But while Marler thought that the piece would do well, he might not have anticipated its reach.

“My daughter called me and said, ‘Dad, you’re trending [online],’” he recalls. “It was the first time she actually thought I was interesting!”

We spoke with Marler to review the original list—and to find out whether he’s really serious about some of these.

1. The first item isn’t exactly a hard one to pass up…

What’s healthier than raw sprouts? They’re a great addition to any sandwich, right?

Not quite. In the past 20 years, over 30 reported illness outbreaks resulted from sprout consumption, including numerous cases of salmonella and E. coli.

In 2014, 19 people were hospitalized with salmonella poisoning from eating sprouts. Marler warns that there have been too many outbreaks to not pay attention to the risks.
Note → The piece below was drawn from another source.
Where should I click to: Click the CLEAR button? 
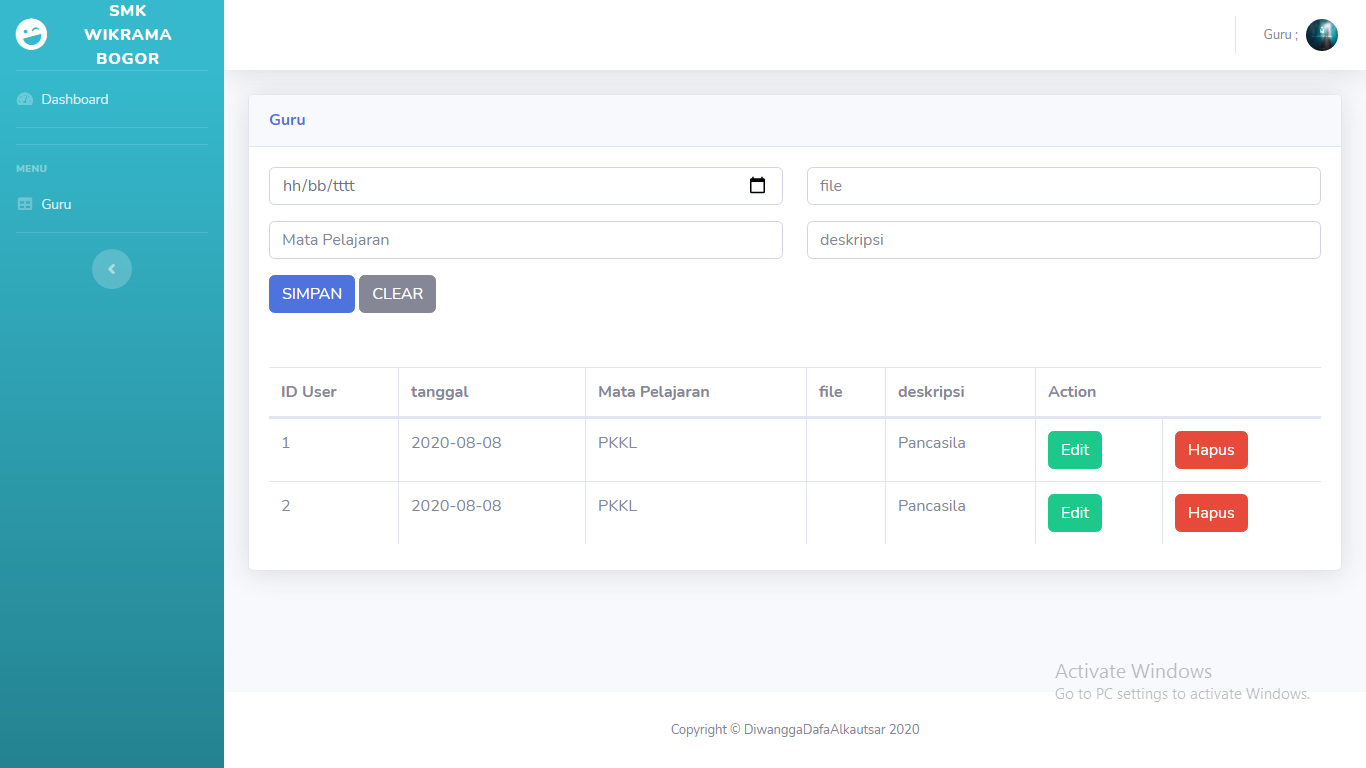coord(397,294)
The U.S. government’s consumer food safety website, Foodsafety.gov, includes this warning: “Children, the elderly, pregnant women, and persons with weakened immune systems should avoid eating raw sprouts of any kind (including alfalfa, clover, radish, and mung bean sprouts).”

Of course, the site also notes that cooking the sprouts kills the harmful bacteria, so if you prefer your bean sprouts cooked, you’ve got nothing to worry about.

Plus, sprouts are…well, kind of gross, so we don’t really mind avoiding them. Unfortunately, the list gets harder from here.

2. Marler admits to cheating on this one.

This one isn’t so much about the food as the way it’s prepared.

Pre-cut fruit seems like a great idea, in theory; you get delightfully sliced pieces of perfectly ripened fruit filled with vitamins, minerals, and antioxidants.

However, in his original article, Marler wrote that he avoids pre-cut fruit “like the plague.”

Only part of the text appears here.